By continuously fine-tuning using CubeScore™️’s Duration metric, I’ve managed to shave off some serious time from our pipelines, giving developers quicker feedback.
Continuous Feedback Loops for Ongoing Improvement
What I love about CICube is the constant feedback loop it creates. As CubeScore™️ metrics update in real-time, I can catch issues early and use the data to drive continuous improvements in our CI process.
For example:
- If our MTTR is consistently high, CICube flags it, letting me dig into why it’s taking so long to recover from failures. This could lead to faster notifications or smaller, easier-to-fix commits.
- If the Throughput metric drops, it’s usually a sign that something is slowing down the pipeline, like a test bottleneck. CICube gives me the data I need to identify where things are stalling and fix it.

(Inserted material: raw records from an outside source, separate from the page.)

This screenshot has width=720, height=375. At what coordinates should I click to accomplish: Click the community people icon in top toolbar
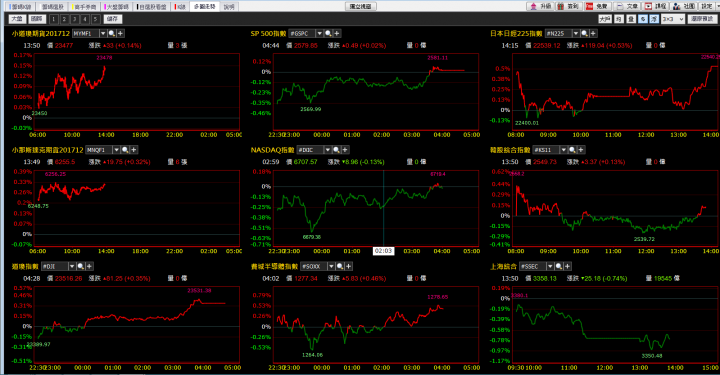(x=684, y=6)
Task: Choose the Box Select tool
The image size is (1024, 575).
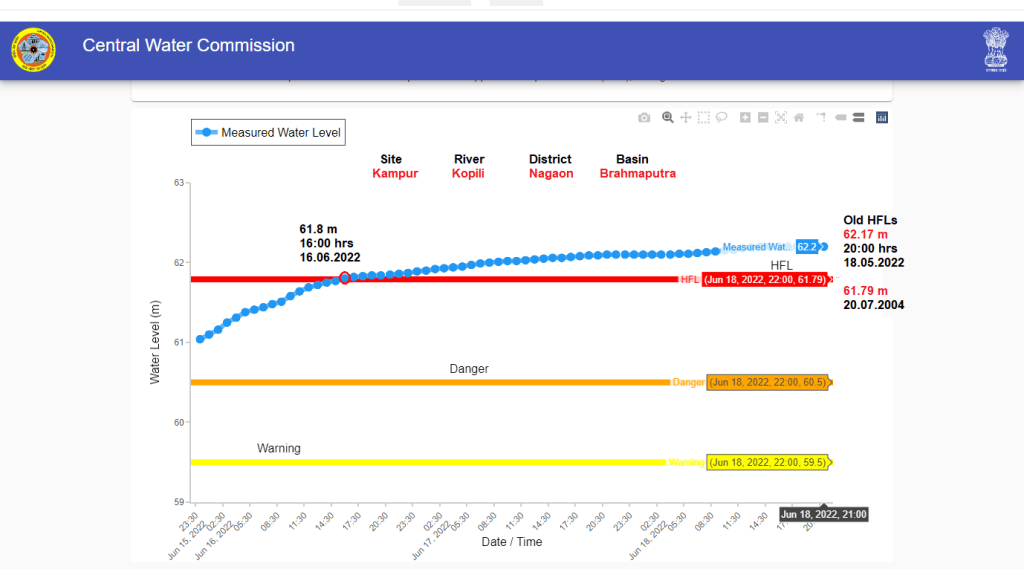Action: (704, 118)
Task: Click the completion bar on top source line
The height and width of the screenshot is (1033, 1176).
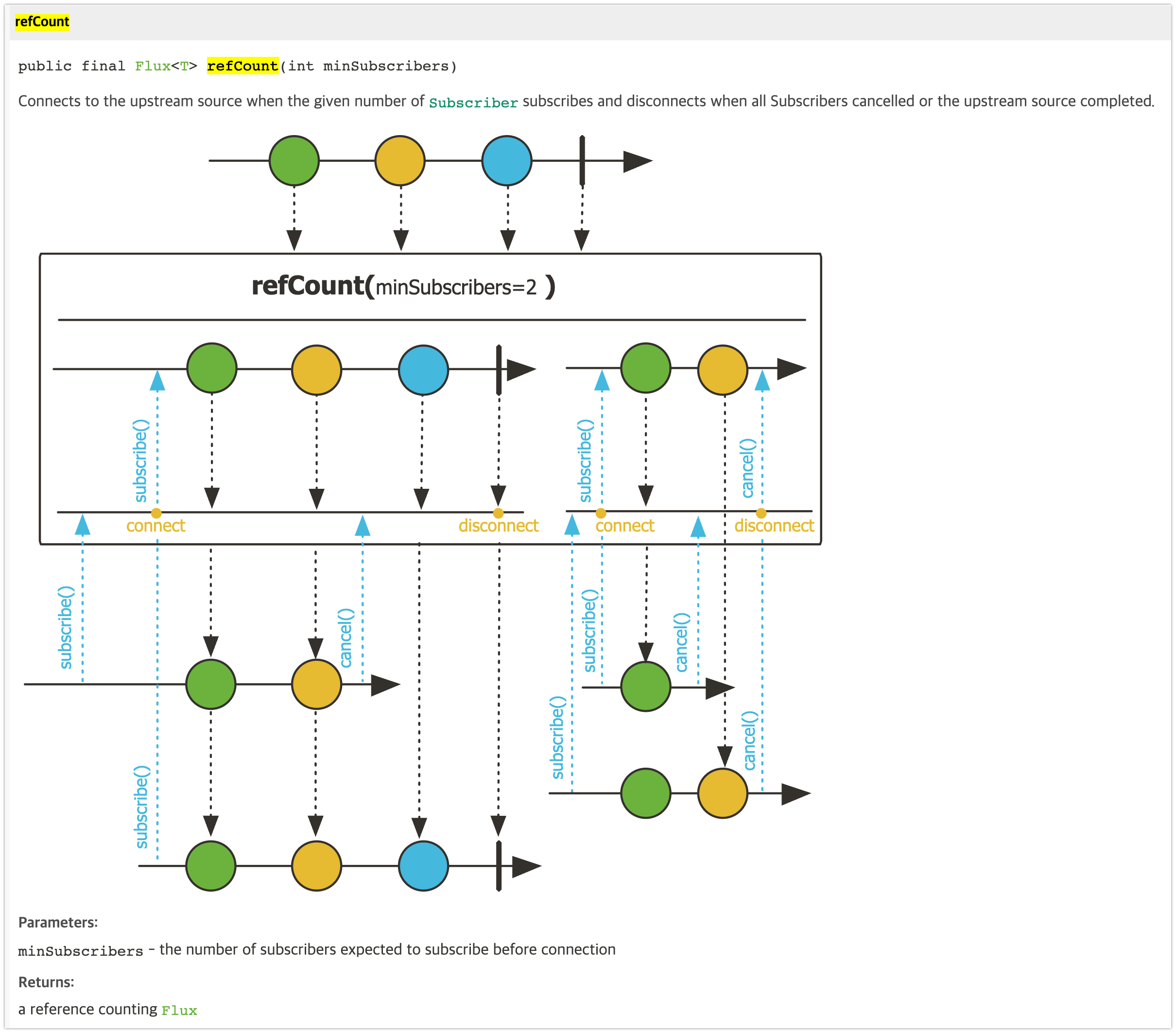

By continuously monitoring and tweaking based on these metrics, our team is always improving. The best part? We’re not just fixing issues when they pop up; we’re proactively making our pipelines better with each iteration.
Finally
I’d love to hear your thoughts! What metrics have you found most useful for measuring CI performance in your team? Do you think traditional DORA Metrics cover everything, or is there something missing when it comes to optimizing CI pipelines?
Let’s also discuss: Are there other metrics—whether from DORA, CubeScore™️, or maybe a new approach altogether—that could give a more complete picture of CI health and performance? Feel free to share your experiences and ideas!